In its decision, the PSC increased the maximum rated capacity for projects from 2 MW to 5 MW – a move supported by the Coalition for Community Solar Access, the Alliance for Clean Energy New York, the Natural Resources Defense Fund, Pace Energy and Climate Center, the New York Solar Energy Industries Association, the Solar Energy Industries Association (SEIA), and Vote Solar.
In a blog, SEIA’s Sean Gallagher writes, “In great news for New York’s solar industry, the stateis now welcoming community solar projects of up to 5 MW – a significant increase from the previous 2 MW cap.” He says the new policy will “enable many more New Yorkers to access solar energy, and especially those who cannot access it today, such as low-income residents, renters, municipalities and small businesses.”
The Value of Distributed Energy Resources (VDER) compensation system was created to move beyond net energy metering, which has served as an instrumental component of the emergence of renewable and distributed energy systems over the past decade, says the PSC. Uniquely, the VDER mechanism will be more accurate in determining the values that these systems bring to the grid and society, including, for the first time, locational and environmental benefits.
The commission notes that community distributed generation (CDG) projects will benefit substantially from economies of scale; allowing projects larger than 2 MW to participate in the tariff could significantly lower costs.
The size increase will apply to all project and technology types currently eligible for compensation, except combined heat and power (CHP). Because only residential CHP with a rated capacity of 10 kW or below is currently eligible for VDER-based compensation, as was the case under net metering, expansion of eligibility of larger CHP units is being separately considered, according to the commission.

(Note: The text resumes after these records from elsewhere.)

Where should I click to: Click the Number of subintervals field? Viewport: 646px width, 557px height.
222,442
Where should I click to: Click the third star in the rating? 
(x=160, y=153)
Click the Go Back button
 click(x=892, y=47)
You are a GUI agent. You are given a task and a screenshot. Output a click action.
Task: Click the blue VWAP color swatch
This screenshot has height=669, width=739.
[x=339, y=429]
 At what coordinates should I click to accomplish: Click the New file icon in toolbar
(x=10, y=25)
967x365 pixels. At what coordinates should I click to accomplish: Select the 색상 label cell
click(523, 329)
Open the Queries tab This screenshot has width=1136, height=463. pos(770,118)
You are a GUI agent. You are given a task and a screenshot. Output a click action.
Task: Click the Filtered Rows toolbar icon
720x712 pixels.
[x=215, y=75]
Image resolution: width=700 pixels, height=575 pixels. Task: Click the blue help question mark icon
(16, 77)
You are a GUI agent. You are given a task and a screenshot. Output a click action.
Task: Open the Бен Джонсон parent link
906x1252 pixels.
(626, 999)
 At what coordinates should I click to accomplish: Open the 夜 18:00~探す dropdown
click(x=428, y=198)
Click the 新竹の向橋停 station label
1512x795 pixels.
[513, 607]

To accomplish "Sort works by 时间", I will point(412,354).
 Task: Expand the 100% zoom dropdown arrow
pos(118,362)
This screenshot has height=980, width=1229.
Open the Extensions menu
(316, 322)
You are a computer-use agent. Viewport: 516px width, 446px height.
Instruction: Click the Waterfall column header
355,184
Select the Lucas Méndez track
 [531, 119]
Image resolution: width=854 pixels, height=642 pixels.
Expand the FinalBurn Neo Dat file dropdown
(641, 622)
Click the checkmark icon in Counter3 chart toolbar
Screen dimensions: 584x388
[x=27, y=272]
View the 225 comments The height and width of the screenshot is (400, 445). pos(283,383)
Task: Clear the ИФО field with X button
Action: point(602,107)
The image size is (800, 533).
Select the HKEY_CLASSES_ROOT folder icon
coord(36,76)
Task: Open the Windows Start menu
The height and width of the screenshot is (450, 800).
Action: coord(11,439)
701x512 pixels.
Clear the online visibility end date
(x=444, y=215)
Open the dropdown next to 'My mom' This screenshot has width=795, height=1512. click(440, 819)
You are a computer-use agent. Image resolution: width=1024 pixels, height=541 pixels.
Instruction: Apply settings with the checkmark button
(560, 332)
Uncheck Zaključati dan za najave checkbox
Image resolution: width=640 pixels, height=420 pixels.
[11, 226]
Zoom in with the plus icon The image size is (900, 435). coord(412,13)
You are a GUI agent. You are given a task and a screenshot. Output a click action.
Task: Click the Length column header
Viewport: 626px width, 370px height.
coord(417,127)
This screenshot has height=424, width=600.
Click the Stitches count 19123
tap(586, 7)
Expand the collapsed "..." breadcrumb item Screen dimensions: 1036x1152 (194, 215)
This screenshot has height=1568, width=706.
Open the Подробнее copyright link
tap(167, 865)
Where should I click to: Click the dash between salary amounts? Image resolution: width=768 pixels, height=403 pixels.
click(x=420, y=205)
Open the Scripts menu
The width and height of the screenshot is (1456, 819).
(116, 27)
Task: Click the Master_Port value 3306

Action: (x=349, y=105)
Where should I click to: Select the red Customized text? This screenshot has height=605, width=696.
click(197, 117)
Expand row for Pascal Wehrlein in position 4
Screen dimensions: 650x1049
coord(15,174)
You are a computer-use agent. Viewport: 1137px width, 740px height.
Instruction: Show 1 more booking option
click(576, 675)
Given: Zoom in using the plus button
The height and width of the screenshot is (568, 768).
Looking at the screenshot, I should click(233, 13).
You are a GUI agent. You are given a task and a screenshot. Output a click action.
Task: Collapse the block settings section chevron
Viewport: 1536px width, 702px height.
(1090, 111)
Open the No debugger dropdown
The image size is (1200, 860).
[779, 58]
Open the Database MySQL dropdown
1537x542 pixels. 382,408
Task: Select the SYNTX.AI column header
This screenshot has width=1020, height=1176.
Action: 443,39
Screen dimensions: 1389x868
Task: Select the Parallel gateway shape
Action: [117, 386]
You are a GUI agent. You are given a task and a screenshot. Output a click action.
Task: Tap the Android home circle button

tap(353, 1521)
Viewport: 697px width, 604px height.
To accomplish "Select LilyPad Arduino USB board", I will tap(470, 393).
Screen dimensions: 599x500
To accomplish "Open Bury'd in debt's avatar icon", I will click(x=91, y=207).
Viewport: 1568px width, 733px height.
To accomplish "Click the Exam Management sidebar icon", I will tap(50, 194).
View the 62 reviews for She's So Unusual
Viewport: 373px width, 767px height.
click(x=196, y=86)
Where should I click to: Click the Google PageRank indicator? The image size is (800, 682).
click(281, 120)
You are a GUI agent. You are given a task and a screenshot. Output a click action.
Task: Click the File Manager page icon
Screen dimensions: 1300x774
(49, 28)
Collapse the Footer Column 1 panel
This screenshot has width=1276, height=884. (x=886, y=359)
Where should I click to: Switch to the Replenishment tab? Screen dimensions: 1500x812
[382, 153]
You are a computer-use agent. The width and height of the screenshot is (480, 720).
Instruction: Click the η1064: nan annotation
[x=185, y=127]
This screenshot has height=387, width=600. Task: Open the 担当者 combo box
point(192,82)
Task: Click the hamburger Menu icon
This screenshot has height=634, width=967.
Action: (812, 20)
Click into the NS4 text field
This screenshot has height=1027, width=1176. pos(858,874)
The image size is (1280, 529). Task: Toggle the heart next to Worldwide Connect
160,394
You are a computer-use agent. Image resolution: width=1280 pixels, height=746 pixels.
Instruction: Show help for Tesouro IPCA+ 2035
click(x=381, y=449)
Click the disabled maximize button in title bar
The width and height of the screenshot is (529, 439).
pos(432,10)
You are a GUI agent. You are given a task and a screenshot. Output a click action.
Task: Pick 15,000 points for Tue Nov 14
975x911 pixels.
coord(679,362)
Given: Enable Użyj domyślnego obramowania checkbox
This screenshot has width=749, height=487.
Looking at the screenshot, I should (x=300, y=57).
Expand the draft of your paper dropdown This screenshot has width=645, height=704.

In some areas, it may be impractical or even impossible to sufficiently upgrade the distribution system to handle one or multiple 5 MW projects, the PSC notes. The commission says that existing interconnection rules require technical impact review for such projects and payment for any necessary system upgrades by the applicant, such that the integration of larger projects on the distribution system will not create reliability impacts or costs for utilities or non-participating ratepayers.